Кроме Агаты в каюте были еще три женщины-немки, с которыми она держалась весьма осмотрительно. Одна пассажирка почтенного возраста спокойно сидела в своем углу. Ей бы Агата еще рискнула довериться. Но другие! Что это были за штучки! Обе носили плотно облегающие брюки, не переставали курить, усердно грызли пряное печенье и соперничали, сравнивая свои бюсты с единственной целью убедиться, что и у той и у другой их трудно было обнаружить. Все эти повадки вызывали у Агаты невыносимое отвращение, а у дам — неумеренную жажду. Они вытаскивали из своих чемоданов крепкие ликеры и ночью их распивали. Чего только не насмотришься в дороге…

Агата искала убежища в постели, которую тут же стыдливо задергивала занавеской. В укрытии она ожесточенно принималась за тесемки и крючки своего корсета, со вздохом облегчения расстегивала его и, распростертая, неподвижная, тихо лежала, озадаченно созерцая эту штуку, эту взбухшую странную гору, выросшую на ее теле.

Однажды вечером, когда в каюте было очень шумно и обе немки плясали друг с дружкой какие-то бесстыдные танцы, Агата ощутила, что час пробил, роды начинаются. Она попыталась убедить себя в обратном, еще раз повернулась, хотела уснуть, начала твердить: «Синий как ночь, как ночь, как ночь…» Но в ту минуту, когда эта фраза начала оказывать действие, внезапная боль заставила Агату вскочить рывком, будто ее вдруг пронзили с обеих сторон ножами, разрывающими ее чрево.

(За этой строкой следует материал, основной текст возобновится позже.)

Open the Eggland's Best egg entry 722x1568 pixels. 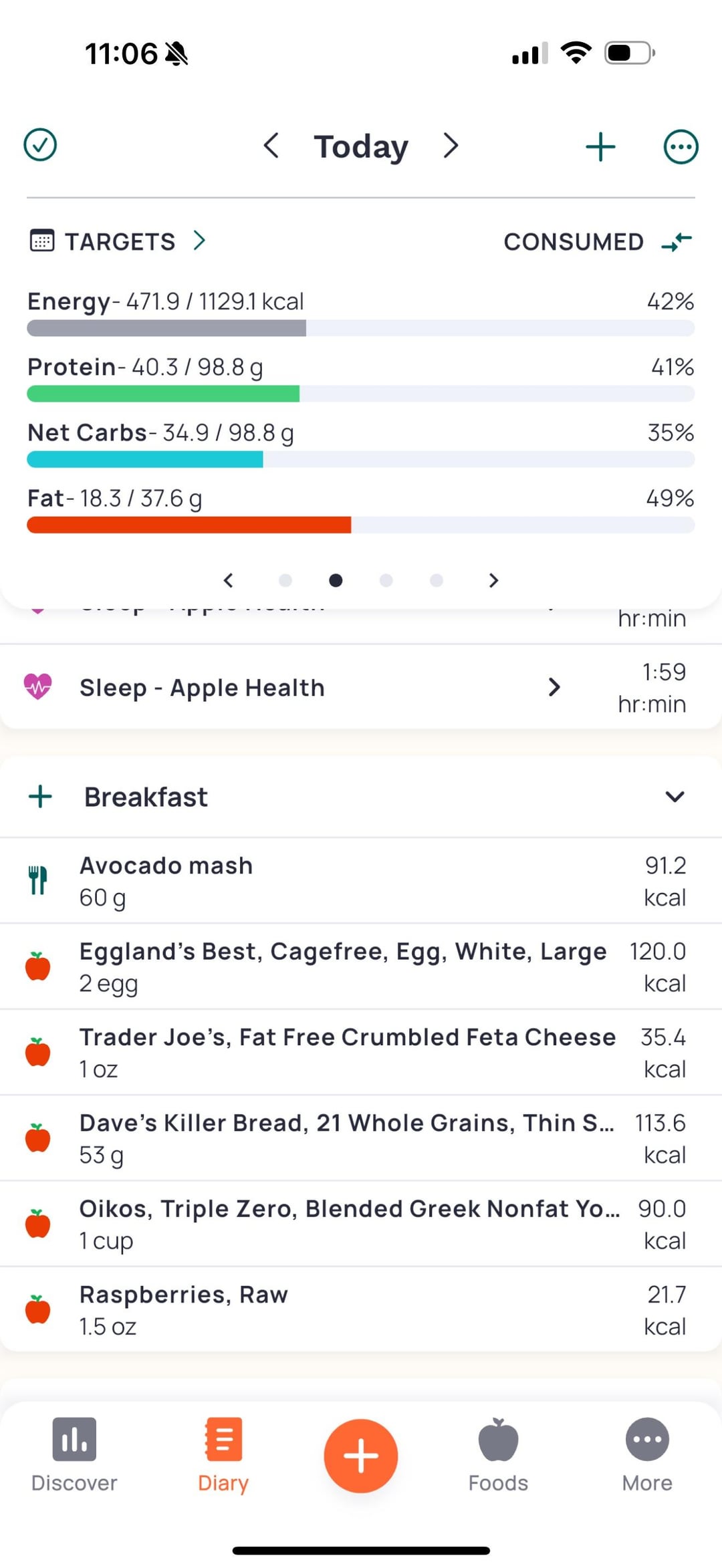[361, 966]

Не в состоянии больше сдерживаться, Агата отдернула занавески и, жестом умоляя о тишине, прошептала:

— Я рожаю, пожалуйста, мадам, помогите мне.

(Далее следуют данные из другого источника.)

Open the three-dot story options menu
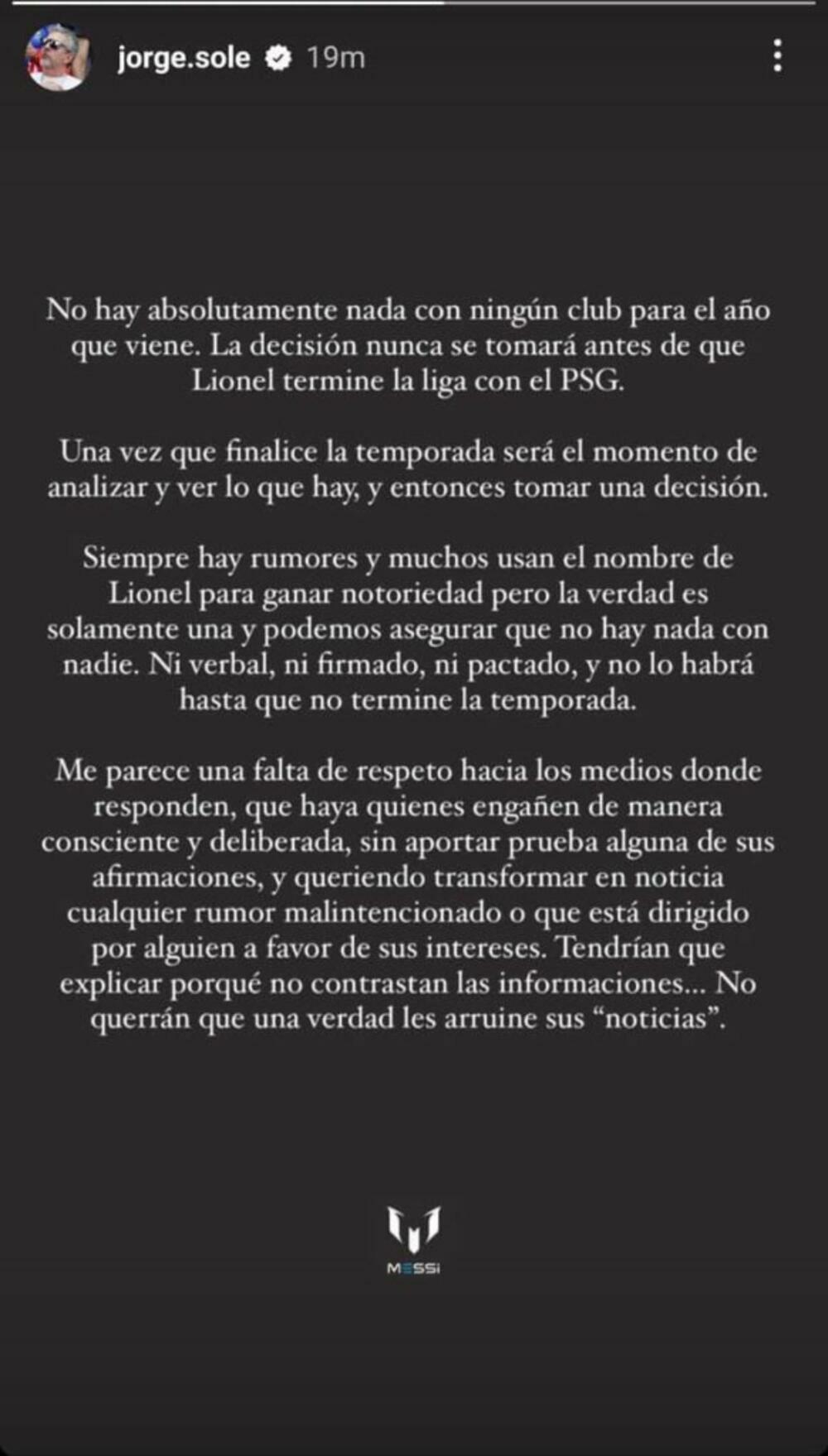 click(x=777, y=55)
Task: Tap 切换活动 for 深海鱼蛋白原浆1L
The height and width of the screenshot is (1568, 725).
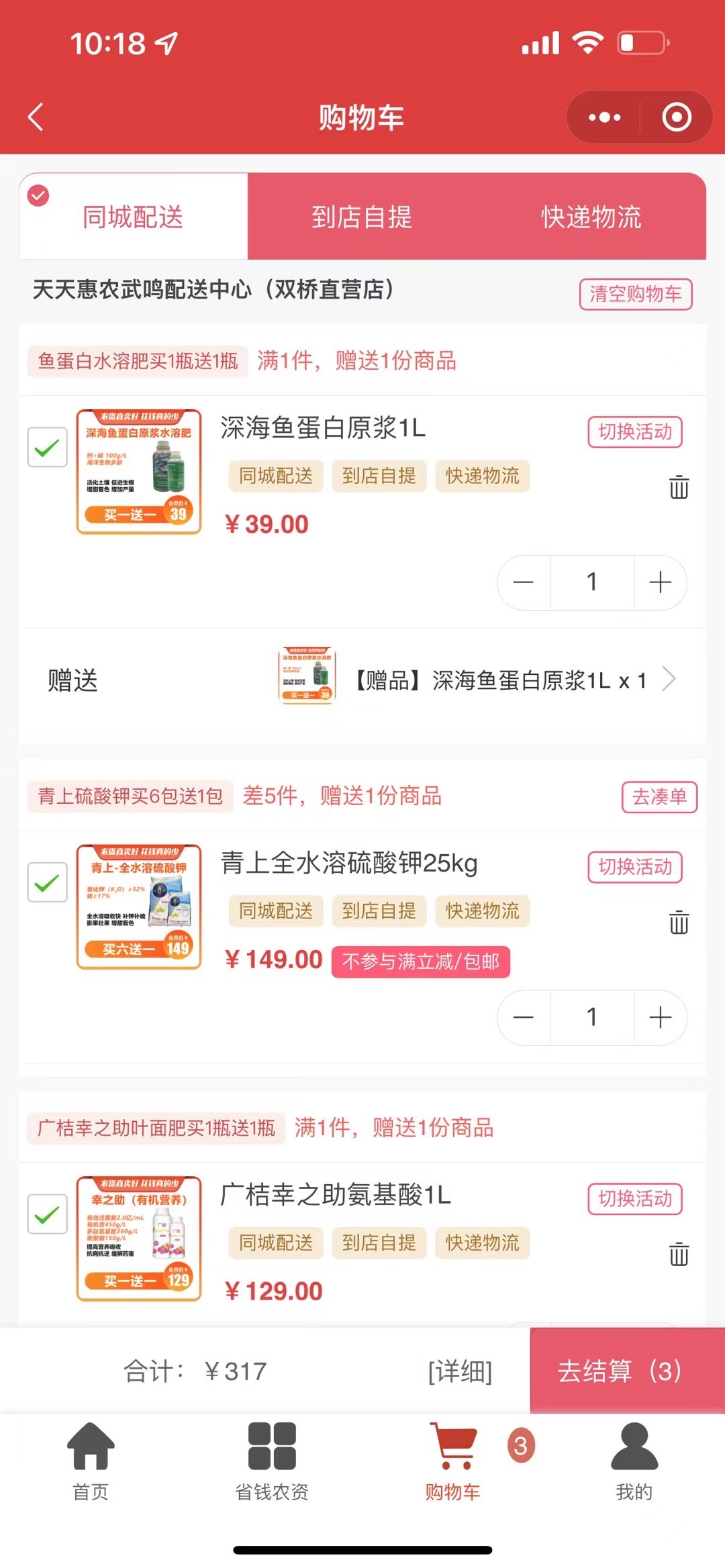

Она сквозь пелену приметила ошеломленное выражение на лицах своих спутниц. Они бросили танцевать и опрометью выбежали из каюты. Одна еще колебалась, но другая тянула ее за собой:

— Ну… идем же… Это ее ошибка, раз попалась, приходится расплачиваться. Ну и дела… — Их больше всего шокировало то, как эта девочка с голосом школьницы попросила помочь ей родить, как будто бы она просила дать ей варенья.